At all relevant times, Daniel M. Porush was president of Stratton Oakmont, Inc., ("Stratton Oakmont"), a New York-based brokerage firm and member of the National Association of Securities Dealers ("NASD").
On or about July 27, 1994, the individual defendant's decedent, Raymond C. Lemire, opened a securities account with Stratton Oakmont and executed a Customer Agreement (the "Agreement") with Stratton Oakmont's clearing broker, Adler, Coleman Clearing Corporation.
Two clauses of the Agreement are pertinent here. Through a choice-of-law clause, the parties agreed that all controversies arising under the Agreement "shall be governed by and construed, and the substantive rights and liabilities of the parties determined, in accordance with the laws of the State of New York." (Unger Aff. P 13.) Through an arbitration clause, the parties further agreed that all controversies under the Agreement would be determined by arbitration to be held in accordance with the rules of either the New York Stock Exchange or the NASD. On or about August 16, 1994, Management Realty Corporation ("MRC"), of which Lemire was sole owner, opened an account at Stratton Oakmont. Lemire, in his capacity as MRC's president, signed a Customer Agreement identical to the one he signed upon opening his individual account. Lemire and MRC ("Lemire/MRC") stopped trading with Stratton Oakmont in September 1994.
On or about August 3, 1995, Lemire and MRC initiated an arbitration against Stratton Oakmont and three individual respondents, one of whom was Porush, by filing a Statement of Claim and a Uniform Submission Agreement with the NASD.

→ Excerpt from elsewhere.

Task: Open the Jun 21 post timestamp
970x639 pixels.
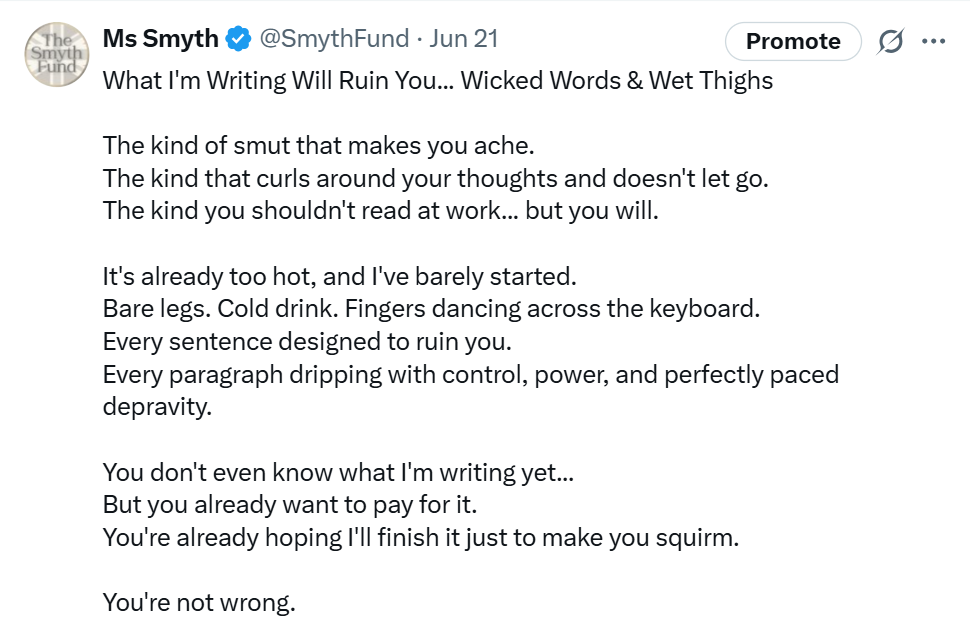Action: tap(463, 38)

Lemire/MRC claimed that the arbitral respondents failed to disclose Stratton Oakmont's extensive disciplinary problems with the SEC and NASD, recklessly or intentionally misrepresented the stocks in which Lemire/MRC traded and in which Stratton Oakmont was a marketmaker, conducted unauthorized trading in the Lemire/MRC accounts, and illegally froze the Lemire/MRC accounts. The claimants sought $ 602,500 in compensatory damages, and $ 1,397,500 in punitive damages, treble damages, costs, interests, and attorneys' fees.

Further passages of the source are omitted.